Business and Education Partnerships Can Solve the Technology Talent Shortage

Skyrocketing salaries, reliance on foreign worker visas, and raids on other corporations for talent are all becoming part of business as usual for many technology-based corporations today. These tactics are not cold-blooded; they have simply become necessary for survival in the current technology explosion, which has caused a major shortage of qualified talent. This shortage will only increase as the world continues to move online.

Is there a better way to get talented employees without hiring underqualified college graduates and paying for extensive training to get them up to par? There is. Instead of just complaining that today’s graduates are underqualified; your company can invest in education.

It’s easier if you think locally, not globally. Find a local college or university that offers a major in your company’s field and build a relationship with it. This relationship can take many forms, with different levels of involvement for both the school and the business.

Starting small is a good idea. Call the college, talk to the appropriate department head, and offer your company’s assistance. Offering the school a chance to train students in your company’s field, including software or hardware used on the job, means that there will be more people trained in the use of the products and procedures employees at your company use every day. This adds to your company’s potential future employee pool, and enhances its public image. Physical donations may qualify your company for tax deductions, which can help its bottom line.

Sometimes your company might have to train college professors in the products and methods used in the industry. If so, propose doing this in exchange for the college allowing some of your employees to take courses for free or at reduced tuition rates.

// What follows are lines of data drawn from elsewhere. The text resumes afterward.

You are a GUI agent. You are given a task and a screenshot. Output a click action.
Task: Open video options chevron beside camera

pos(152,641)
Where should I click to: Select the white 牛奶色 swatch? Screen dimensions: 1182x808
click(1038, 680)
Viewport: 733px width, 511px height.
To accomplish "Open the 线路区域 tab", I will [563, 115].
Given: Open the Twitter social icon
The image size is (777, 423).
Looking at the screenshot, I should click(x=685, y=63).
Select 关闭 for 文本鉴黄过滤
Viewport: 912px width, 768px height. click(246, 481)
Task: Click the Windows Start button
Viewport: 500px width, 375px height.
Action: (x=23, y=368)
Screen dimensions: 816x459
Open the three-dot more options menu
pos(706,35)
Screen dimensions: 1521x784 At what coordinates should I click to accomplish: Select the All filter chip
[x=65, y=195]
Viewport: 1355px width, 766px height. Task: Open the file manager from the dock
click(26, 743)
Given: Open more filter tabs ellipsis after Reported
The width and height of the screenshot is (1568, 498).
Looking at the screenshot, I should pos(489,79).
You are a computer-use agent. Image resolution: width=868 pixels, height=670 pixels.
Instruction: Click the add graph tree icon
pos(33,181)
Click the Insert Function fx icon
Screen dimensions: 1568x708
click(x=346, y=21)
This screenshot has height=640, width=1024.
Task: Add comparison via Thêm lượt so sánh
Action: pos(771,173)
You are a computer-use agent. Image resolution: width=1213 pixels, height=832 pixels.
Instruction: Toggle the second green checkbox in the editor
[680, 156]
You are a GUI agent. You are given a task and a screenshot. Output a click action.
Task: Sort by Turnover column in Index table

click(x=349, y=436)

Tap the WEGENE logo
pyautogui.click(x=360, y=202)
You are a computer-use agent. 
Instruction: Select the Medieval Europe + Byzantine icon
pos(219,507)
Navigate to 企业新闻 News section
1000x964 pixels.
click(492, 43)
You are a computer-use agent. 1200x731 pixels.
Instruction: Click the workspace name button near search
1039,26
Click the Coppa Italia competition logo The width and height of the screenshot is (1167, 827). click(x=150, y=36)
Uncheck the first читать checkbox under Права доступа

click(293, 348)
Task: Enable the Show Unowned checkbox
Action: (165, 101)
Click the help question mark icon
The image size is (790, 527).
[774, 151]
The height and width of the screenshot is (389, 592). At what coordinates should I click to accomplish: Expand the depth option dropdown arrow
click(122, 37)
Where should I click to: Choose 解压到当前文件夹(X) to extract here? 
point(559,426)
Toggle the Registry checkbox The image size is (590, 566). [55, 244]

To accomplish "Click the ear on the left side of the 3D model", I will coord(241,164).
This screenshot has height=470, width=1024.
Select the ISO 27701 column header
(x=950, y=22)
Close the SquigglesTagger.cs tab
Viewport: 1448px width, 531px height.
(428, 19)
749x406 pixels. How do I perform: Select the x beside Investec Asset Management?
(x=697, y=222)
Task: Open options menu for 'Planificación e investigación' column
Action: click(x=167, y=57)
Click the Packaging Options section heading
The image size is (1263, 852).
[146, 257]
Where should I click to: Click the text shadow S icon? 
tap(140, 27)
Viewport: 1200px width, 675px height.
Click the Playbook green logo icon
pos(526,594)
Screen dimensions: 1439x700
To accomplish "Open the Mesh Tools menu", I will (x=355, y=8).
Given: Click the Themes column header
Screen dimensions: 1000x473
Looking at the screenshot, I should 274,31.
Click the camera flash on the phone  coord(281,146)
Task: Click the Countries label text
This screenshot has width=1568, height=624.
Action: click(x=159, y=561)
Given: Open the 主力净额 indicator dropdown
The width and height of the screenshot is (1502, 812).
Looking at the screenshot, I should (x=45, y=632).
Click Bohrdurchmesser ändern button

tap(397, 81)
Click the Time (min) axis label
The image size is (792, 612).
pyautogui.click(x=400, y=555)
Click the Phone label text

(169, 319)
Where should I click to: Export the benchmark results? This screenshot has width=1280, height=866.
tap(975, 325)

This knowledge swap benefits your company and the school. Your company gets graduates trained in areas it chooses and has a place to send current employees for more training. While your company’s corporate image improves, the school gains resources that make it more attractive to prospective students.

What’s the next step? Turn those better-educated college students into employable talent by becoming an internship site for the school. Internships offer companies a chance to further the education of students through real-world experience while testing out prospective employees without incurring huge expenses.

Your company will have access to inexpensive, bright, motivated labor; a chance to recruit the most qualified college graduates; and a chance to influence those who will work in its industry. Students do not forget what they learn during a good internship experience. And someday they may be in a position to choose, on behalf of an entire company, between your company’s product or service and that of a competitor.

The school benefits, too. The promise of good internships is a great way to recruit students, because internships give the students a chance to apply the skills they have learned in a practical setting. We all know how much better real-world experience looks on a resume than just educational experience.

A few words of caution: If you have interns, treat them well. This is supposed to be a learning experience for them, so don’t have them make coffee or do your laundry. Give them an opportunity to work on as many different projects as possible and to learn as they go.

The majority of interns are eager to apply what they have learned in school to the real world. Their motivation can infuse other employees with a youthful spirit and excitement about what they’re doing. So remember – before you have your intern lick envelopes all day – colleges talk to their interns regularly. They send the best students to the best internship sites. Offering interns a rich and challenging learning experience can get you the most talented students.

From both the business and the educational perspective, relationships between corporations and colleges can be mutually beneficial. If such partnerships grow in the future, the current gap between the number of technology jobs and the qualified pool of talent to fill them may yet be closed.